Supplied entries
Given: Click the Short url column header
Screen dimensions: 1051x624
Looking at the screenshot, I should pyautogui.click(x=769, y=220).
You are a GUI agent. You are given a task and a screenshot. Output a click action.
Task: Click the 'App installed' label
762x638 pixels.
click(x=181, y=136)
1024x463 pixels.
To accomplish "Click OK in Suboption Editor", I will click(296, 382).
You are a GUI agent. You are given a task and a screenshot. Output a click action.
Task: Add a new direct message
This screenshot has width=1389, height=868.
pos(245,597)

---

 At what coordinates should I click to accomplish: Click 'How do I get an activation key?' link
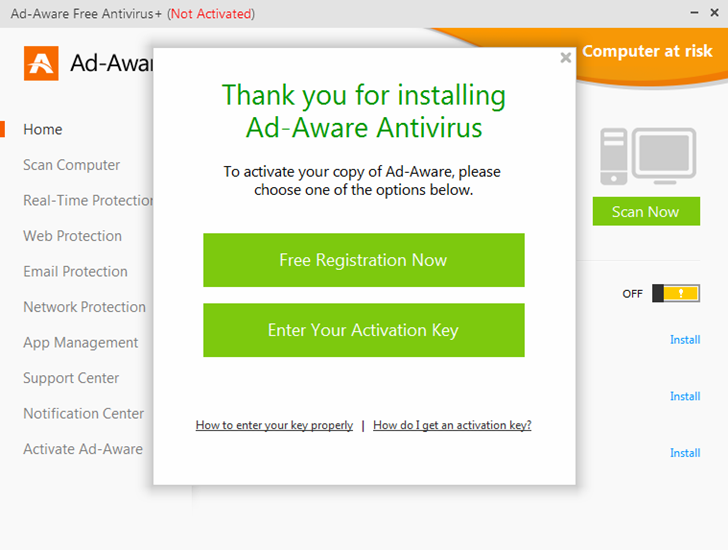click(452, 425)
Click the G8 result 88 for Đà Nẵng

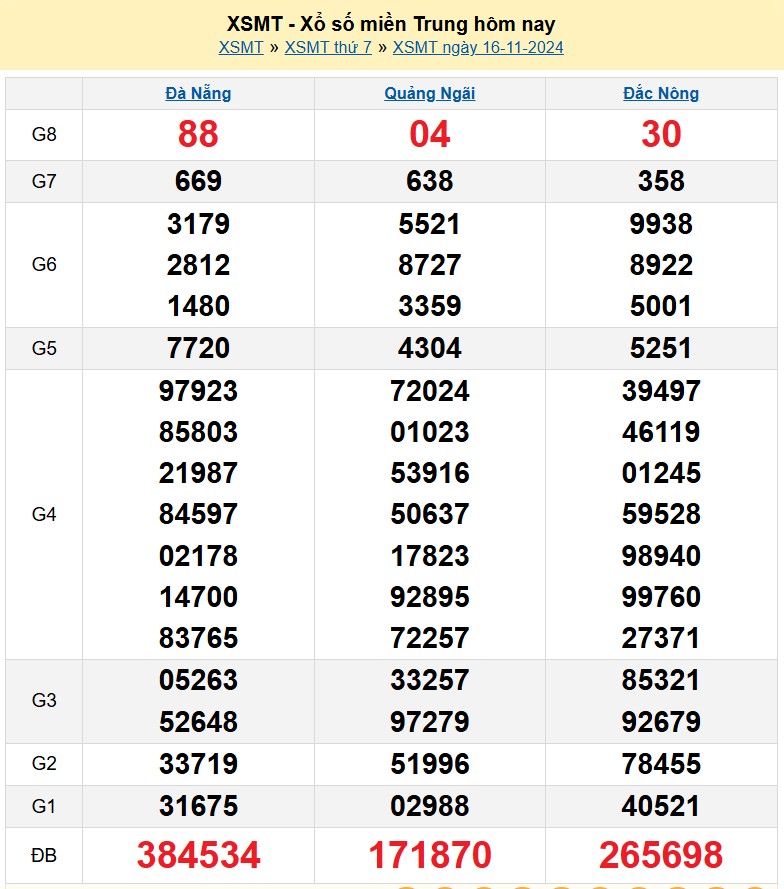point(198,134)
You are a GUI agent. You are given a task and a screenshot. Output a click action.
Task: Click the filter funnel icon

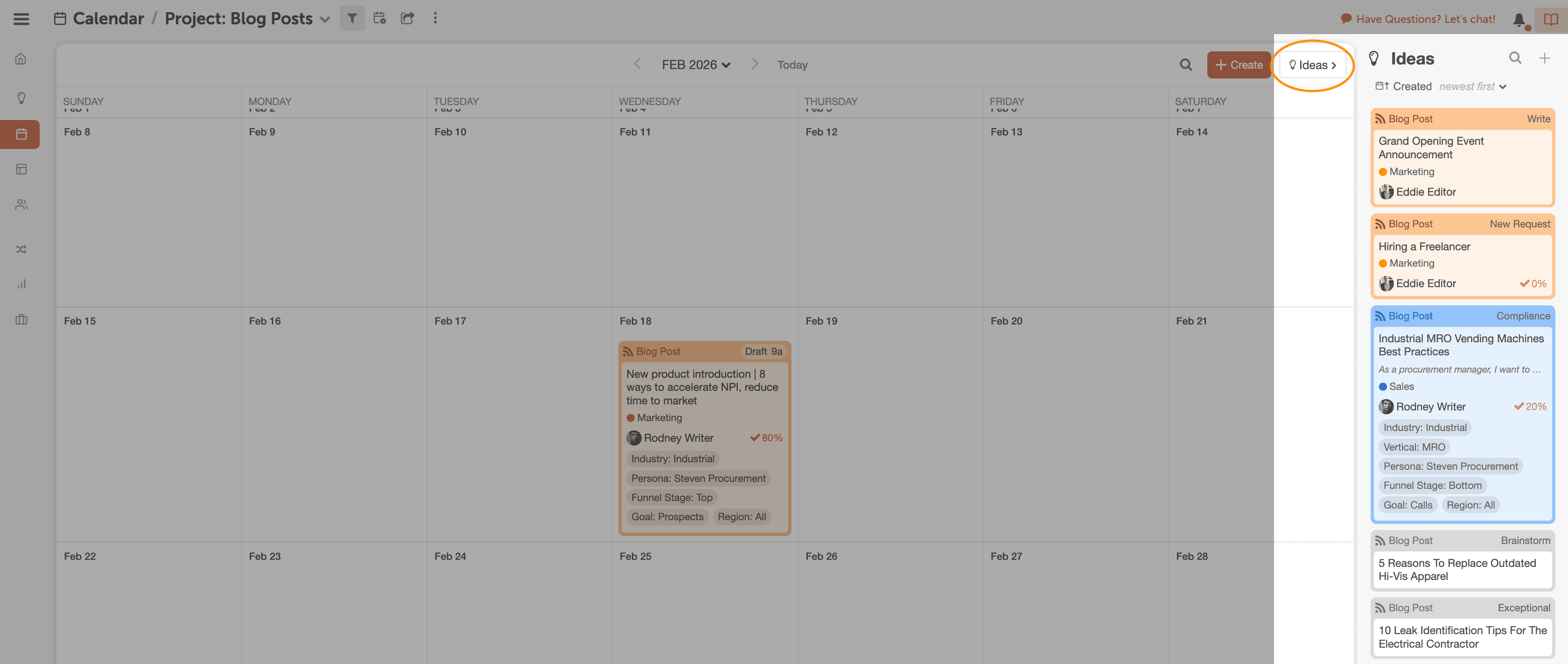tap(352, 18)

What is required
Lay out the lines of the records above, from the line holding "1024x463 pixels." through the line holding "pos(245,597)" with both included, as a numbered list with blank lines left out.

Written response
1. 1024x463 pixels.
2. To accomplish "Click OK in Suboption Editor", I will click(296, 382).
3. You are a GUI agent. You are given a task and a screenshot. Output a click action.
4. Task: Add a new direct message
5. This screenshot has width=1389, height=868.
6. pos(245,597)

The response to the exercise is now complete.